A : Masalah teratasi sebagian
P : Intervensi dilanjutkan untuk mengontrol kadar glukosa dan berat badan.

D. DISCHARGE PLANNING
S Pada pengkajian awal, pasien mengeluh mengalami :
- Pasien mengeluh nyeri dengan hasil pengkajian nyeri :
P: nyeri pada luka di jempol kaki kanan dan kadang kesemutan di kedua kaki
Q: nyeri terasa seperti tertusuk dan cenut-cenut
R: pada jempol kaki kanan
S: skala nyeri 5 (0-10)
T: terus-menerus
- Pasien mengatakan bahwa nyeri yang dirasakan mengganggu waktu tidur.
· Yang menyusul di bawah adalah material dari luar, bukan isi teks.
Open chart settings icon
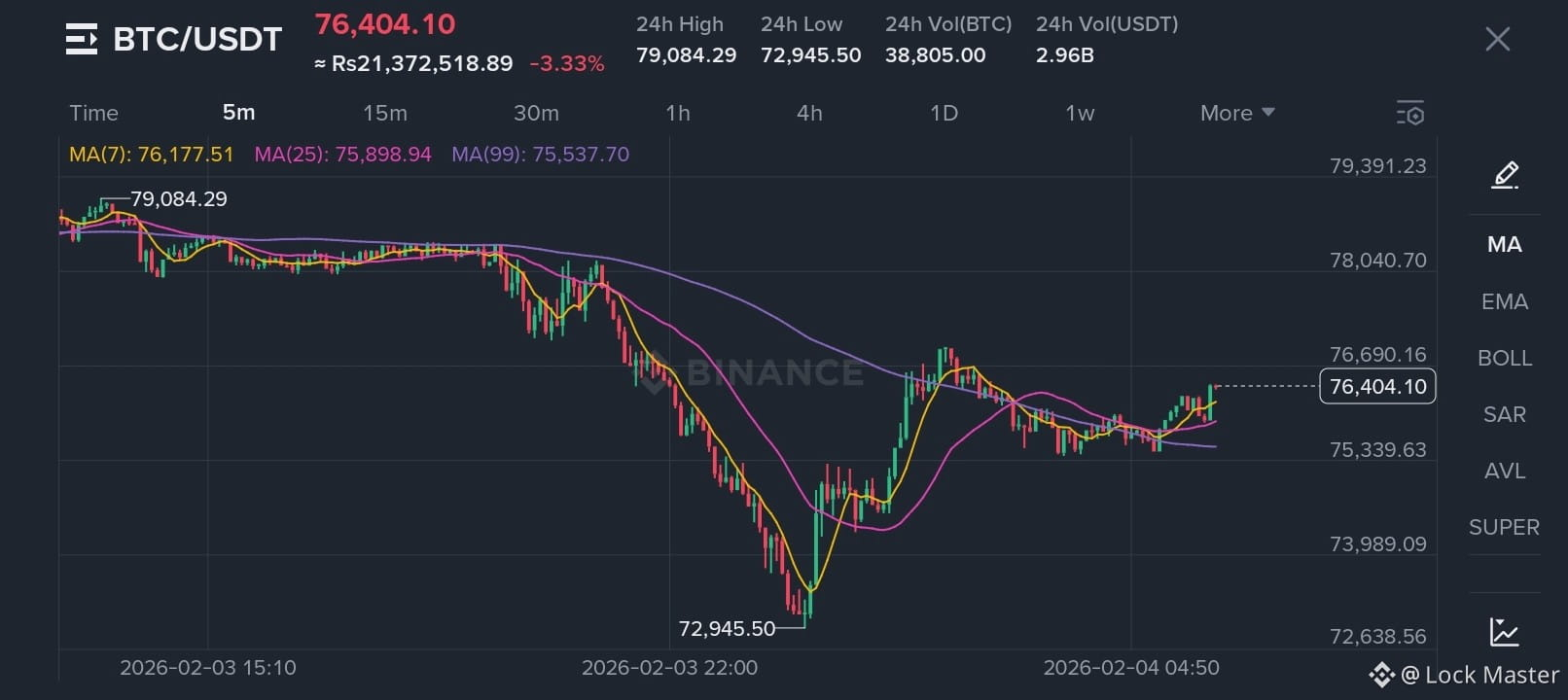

- Pasien mengatakan luka pada jempol kanan sejak 1 bulan yang lalu. Luka disebabkan karena tersandung batu saat berjalan.
- Pasien mengeluh cemas karena akan dilaksanakan operasi, karena sebelumnya tidak pernah di operasi.
- Pasien mengatakan nyeri pada otot dan persendian.
- Pasien mengatakan di dalam rumah tidak pakai sandal dan kadang tidak menggunakan alas kaki ketika di halaman rumah agar
perdaran darah lancar.
- Pasien mengatakan tidak tahu cara menyuntik insulin.
- Pasien mengatakan jarang kontrol ke puskesmas karena tidak ada yang mengantar. Pasien mengatakan sebelum sakit suka makan
babi guling dan nasi padang, serta makanan manis terutama jaje bali. Pasien mengatakan sering merasakan kesemutan pada kaki.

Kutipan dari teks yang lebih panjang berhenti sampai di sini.